Before the new digital equipment arrived, students carefully crafted their crowns, stood in line waiting for a faculty member to evaluate their work, noted any necessary changes, and placed finishing touches on the piece before cementing it onto a model jaw. If they wanted extra practice on the weekends—a crucial part of perfecting their professional skills—students often relied on one another’s untrained eyes to judge their work.
Brown says that scene has changed as of this semester. Students now scan their crown preparations, and using prepCheck® software, compare their work to a preprogrammed master design and correct their mistakes.

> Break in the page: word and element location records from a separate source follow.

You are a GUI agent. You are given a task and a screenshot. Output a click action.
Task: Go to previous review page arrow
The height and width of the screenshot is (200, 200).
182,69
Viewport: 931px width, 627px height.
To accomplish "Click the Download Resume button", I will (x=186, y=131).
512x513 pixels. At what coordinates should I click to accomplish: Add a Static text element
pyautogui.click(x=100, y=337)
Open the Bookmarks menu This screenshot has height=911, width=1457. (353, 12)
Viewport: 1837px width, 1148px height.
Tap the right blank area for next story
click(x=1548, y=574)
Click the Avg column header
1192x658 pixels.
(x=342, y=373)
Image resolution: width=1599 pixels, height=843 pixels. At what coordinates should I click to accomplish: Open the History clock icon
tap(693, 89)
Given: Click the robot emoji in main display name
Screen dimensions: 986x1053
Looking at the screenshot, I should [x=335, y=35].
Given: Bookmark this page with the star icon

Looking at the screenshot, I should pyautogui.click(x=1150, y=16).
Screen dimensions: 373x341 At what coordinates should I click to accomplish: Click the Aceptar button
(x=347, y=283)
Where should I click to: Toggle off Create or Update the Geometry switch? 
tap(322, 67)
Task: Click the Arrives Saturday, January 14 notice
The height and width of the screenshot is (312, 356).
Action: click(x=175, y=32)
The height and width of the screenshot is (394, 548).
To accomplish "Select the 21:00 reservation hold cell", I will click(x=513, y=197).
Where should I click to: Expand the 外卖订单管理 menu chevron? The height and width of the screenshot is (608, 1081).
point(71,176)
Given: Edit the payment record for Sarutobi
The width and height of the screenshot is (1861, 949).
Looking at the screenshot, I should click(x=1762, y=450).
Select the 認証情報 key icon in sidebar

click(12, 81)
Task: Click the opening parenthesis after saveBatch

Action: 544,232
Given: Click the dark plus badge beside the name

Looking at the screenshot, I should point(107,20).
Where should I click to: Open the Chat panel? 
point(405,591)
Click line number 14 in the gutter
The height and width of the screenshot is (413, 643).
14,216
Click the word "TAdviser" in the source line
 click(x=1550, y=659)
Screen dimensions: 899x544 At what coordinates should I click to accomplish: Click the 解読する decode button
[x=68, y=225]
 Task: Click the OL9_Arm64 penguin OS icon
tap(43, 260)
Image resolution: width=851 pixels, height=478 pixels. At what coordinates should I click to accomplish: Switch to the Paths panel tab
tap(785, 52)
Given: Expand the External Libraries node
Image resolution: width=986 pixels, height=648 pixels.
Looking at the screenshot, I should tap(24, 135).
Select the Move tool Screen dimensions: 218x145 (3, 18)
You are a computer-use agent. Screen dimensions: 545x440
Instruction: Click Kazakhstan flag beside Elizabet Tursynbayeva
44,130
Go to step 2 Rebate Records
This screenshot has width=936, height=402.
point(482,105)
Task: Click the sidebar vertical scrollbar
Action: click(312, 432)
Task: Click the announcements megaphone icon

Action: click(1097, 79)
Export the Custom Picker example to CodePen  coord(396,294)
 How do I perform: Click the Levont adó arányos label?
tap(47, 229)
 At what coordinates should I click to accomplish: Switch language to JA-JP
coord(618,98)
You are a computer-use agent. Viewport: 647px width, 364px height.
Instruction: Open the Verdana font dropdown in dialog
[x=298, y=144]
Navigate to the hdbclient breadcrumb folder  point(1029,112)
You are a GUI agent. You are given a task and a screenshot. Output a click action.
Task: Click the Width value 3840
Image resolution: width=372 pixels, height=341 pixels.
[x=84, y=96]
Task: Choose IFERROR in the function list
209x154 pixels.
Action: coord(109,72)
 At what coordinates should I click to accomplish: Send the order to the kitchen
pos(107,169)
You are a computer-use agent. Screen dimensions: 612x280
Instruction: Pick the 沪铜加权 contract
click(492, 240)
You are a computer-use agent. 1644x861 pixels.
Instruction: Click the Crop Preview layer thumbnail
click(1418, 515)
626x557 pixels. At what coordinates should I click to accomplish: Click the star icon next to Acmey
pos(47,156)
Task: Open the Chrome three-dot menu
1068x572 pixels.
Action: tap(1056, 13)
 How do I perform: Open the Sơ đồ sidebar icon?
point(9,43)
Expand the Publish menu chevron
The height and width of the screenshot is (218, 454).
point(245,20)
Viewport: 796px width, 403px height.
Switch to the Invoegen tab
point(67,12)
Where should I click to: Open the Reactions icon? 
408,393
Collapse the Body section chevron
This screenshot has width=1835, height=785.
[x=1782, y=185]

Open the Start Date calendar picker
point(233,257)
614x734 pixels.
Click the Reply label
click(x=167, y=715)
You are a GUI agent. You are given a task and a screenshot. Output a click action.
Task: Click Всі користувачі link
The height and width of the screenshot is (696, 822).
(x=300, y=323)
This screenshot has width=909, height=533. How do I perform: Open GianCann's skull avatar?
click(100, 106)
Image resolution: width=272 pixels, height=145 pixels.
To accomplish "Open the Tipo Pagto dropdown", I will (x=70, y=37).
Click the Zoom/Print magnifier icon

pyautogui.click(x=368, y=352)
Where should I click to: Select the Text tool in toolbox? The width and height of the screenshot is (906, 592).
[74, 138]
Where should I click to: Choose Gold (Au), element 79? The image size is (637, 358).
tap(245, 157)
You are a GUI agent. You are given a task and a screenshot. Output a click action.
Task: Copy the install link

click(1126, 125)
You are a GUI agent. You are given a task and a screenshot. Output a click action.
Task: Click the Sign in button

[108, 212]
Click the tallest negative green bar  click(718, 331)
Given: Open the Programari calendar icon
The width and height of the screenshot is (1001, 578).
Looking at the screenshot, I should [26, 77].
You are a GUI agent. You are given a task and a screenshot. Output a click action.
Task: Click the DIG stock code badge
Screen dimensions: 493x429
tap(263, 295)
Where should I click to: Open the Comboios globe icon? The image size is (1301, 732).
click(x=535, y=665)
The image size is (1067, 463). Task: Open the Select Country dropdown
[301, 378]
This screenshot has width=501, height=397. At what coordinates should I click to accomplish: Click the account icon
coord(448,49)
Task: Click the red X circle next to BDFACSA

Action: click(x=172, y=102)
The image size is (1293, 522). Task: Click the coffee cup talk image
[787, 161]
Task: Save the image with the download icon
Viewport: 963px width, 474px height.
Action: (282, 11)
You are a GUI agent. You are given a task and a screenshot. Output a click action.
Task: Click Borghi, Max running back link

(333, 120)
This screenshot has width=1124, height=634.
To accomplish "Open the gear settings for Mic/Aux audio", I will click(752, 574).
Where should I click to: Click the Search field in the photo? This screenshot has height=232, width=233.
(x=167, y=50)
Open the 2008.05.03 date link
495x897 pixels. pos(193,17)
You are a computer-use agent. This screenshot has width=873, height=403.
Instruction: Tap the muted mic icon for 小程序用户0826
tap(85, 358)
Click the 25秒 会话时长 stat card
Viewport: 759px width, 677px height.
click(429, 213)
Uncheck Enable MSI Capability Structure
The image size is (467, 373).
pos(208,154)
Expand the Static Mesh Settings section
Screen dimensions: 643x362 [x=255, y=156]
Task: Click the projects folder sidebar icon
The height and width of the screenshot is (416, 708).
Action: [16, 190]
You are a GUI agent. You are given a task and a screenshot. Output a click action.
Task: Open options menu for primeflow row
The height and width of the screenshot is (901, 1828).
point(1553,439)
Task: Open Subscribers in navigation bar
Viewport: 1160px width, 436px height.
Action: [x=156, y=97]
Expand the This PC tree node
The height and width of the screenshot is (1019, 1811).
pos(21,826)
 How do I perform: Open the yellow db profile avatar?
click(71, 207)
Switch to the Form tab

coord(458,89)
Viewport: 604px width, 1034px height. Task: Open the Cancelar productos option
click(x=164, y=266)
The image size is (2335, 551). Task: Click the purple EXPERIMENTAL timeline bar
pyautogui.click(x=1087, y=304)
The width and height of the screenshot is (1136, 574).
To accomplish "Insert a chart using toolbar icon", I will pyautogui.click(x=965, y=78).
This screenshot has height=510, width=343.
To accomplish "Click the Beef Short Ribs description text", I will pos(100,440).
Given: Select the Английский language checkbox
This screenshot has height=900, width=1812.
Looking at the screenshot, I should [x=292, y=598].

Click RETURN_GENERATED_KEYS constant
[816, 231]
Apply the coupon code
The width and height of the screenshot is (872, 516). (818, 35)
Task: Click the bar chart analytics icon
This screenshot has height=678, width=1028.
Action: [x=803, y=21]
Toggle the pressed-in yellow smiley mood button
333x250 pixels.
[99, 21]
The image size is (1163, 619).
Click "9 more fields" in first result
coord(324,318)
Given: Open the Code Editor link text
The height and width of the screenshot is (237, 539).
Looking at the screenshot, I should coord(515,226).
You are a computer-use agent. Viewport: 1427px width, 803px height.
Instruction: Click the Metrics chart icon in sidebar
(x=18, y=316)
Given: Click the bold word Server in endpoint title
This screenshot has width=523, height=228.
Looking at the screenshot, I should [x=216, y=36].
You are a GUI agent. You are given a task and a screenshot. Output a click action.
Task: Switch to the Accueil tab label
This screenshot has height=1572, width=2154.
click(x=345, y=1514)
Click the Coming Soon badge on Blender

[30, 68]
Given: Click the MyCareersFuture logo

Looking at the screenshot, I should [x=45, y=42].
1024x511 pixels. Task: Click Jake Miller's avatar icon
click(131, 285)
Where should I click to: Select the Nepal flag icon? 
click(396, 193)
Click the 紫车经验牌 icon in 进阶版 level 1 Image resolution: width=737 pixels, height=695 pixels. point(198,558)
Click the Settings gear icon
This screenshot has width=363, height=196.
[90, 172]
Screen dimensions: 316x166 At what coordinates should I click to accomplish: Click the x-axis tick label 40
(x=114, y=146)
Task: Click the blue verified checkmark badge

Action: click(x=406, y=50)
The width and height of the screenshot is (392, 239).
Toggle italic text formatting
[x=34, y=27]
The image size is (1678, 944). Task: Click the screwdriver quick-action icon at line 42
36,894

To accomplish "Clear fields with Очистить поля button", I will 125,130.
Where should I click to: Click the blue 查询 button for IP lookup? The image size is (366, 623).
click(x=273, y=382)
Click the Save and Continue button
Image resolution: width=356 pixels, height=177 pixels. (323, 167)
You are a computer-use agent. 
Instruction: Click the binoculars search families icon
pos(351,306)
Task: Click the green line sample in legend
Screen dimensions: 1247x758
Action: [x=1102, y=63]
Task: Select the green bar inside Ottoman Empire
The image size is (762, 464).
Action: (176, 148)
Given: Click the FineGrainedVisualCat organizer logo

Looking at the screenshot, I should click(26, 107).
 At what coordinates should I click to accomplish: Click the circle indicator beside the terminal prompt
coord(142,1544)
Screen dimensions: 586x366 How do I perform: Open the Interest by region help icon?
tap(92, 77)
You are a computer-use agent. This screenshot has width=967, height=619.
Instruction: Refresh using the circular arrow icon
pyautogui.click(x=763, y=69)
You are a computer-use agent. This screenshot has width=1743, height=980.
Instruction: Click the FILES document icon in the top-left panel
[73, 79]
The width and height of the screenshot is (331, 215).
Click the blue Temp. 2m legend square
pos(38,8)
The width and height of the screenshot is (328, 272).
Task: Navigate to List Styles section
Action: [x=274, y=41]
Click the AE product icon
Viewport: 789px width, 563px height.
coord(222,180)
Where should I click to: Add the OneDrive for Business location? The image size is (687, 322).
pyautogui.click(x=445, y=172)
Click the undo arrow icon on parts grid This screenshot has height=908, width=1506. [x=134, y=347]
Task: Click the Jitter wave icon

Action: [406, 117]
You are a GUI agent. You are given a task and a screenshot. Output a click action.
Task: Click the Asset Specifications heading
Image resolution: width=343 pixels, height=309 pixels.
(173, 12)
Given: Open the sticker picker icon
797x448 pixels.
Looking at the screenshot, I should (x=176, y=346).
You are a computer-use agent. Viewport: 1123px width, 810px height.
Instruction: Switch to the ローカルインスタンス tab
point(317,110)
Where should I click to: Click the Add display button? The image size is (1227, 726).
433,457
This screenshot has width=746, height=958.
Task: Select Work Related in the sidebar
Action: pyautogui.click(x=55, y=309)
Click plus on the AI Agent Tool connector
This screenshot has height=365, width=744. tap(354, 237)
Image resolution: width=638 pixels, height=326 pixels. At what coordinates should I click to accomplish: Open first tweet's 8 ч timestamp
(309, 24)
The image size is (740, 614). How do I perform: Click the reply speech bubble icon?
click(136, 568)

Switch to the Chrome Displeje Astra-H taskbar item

PrepCheck® “allows faculty to spend more time chairside with each student to focus on their specific needs and not necessarily have a line of other students waiting for a quick evaluation,” he says. He and his colleagues plan to use the application to grade practical exams, which he thinks will eliminate subjectivity in assessing students’ work.
Kali Stewart (SDM’15) recently used the digital systems to make a crown. She was impressed that she could take a digital impression of her patient’s mouth, manipulate a crown design, have the restoration or crown milled on-site, and cement it in place, all within a single appointment. The same procedure would have required an analog (aka goop) impression, off-site lab work, and several appointments using traditional techniques.
If given a choice, Stewart says, she and her colleagues prefer using the digital systems: “We’re in the digital age, so it just comes so easily and naturally.”
That’s the kind of positive student response Hutter was anticipating. He thinks patients will appreciate the difference too—and he should know. He’s the proud owner of two new digitally fabricated crowns.
“If I’m going to roll out an innovation for our patients,” he says with a grin, “I want to use it myself, too.”